Conseil Municipal du 8 février : Bourse du Travail, retour en catimini et retournements de vestes…

Mais que cache le rapport 205 ?

La lecture (attentive) des rapports du Conseil Municipal du 8 février 2019 nous dévoile le retour du sujet Expulsion de la Bourse du travail dans le rapport 205 laconiquement intitulé :  « VALIDATION DU PRINCIPE DE LA CESSION …. DE LA PROPRIÉTÉ SITUÉE 16, RUE JEAN JAURÈS À VILLEJUIF (VAL-DE-MARNE) »

Le sujet est savamment présenté en catimini, sans aucune allusion à la Bourse du travail ni aux contentieux en cours !

Pour rappel, le dernier épisode judiciaire à l’été 2018 avait débouté la mairie de sa demande d’expulsion des syndicats (cf. l’article du Parisien de Juin 2018). La majorité municipale avait alors fait le choix de saisir le Conseil d’État.

Faux et usages de faux, mensonges, parjures, ….

Depuis le début de cette affaire, les contre-vérités du maire se suivent et se contredisent…

Des allégations d’occupation sans droit ni titre, en passant par la fallacieuse justification de désendettement, puis l’argument de financement de l’école des réservoirs, les diverses justifications du maire et de sa majorité à géométrie variable sont légion.
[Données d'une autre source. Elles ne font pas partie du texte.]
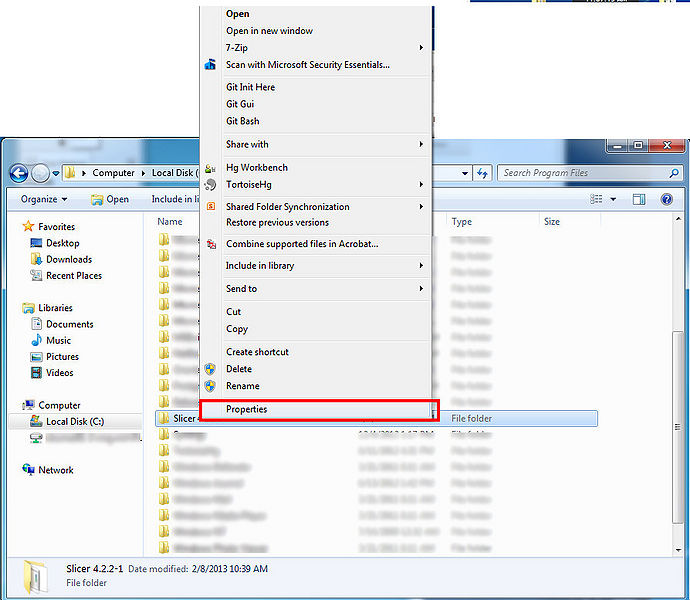Image resolution: width=690 pixels, height=600 pixels.
Task: Click the Open button in toolbar
Action: point(110,199)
Y compris lors du débat du dernier budget, fin 2018, à la question de la cession de la bourse du travail qui n’apparaissait pas dans les documents, le maire avait répondu que le sujet n’était pas d’actualité !

Pourquoi cette « validation de principe » ?

Aucune explication n’a été donné sur la nécessité juridique d’une « validation de principe » du Conseil Municipal de la cession de cette propriété (au prix de 1 M€), serions-nous dans une nouvelle tentative de manipulation afin de consolider le dossier judiciaire devant le Conseil d’État ?

Le rapport confirme néanmoins l’affectation à un service public de cette propriété, et il n’est pas inutile de rappeler les alinéas de l’article L1311-18 qui précisent que :

« Lorsque des locaux ont été mis à la disposition d’une organisation syndicale pendant une durée d’au moins cinq ans, la décision de la collectivité (et non du seul maire !) de lui en retirer le bénéfice sans lui proposer un autre local lui permettant de continuer à assurer ses missions lui ouvre le droit à une indemnité spécifique, sauf stipulation contraire de la convention prévue à l’avant-dernier alinéa. »

Quels sont les élu(e)s qui vont renoncer à leurs principes ?

  • On se souviendra que dès 2015 le groupe des élus VillejuifNOTREville avait soutenu :
  1. le bien fondé du maintien d’une bourse du travail à Villejuif ;
  2. posé le préalable d’une solution de relocalisation avant toute autre démarche.

Que vont voter les ex-élu(e)s du groupe VillejuifNOTREville de l’époque, et notamment Mme LOUDIERE et M. LECAVELIER, restés opportunément dans la majorité mais qui avaient porté également haut et fort ces principes ? (l’article complet est à retrouver ici);

« les actes en disent plus long sur les personnes que les mots… », venez vous faire une idée Vendredi soir lors de ce vote.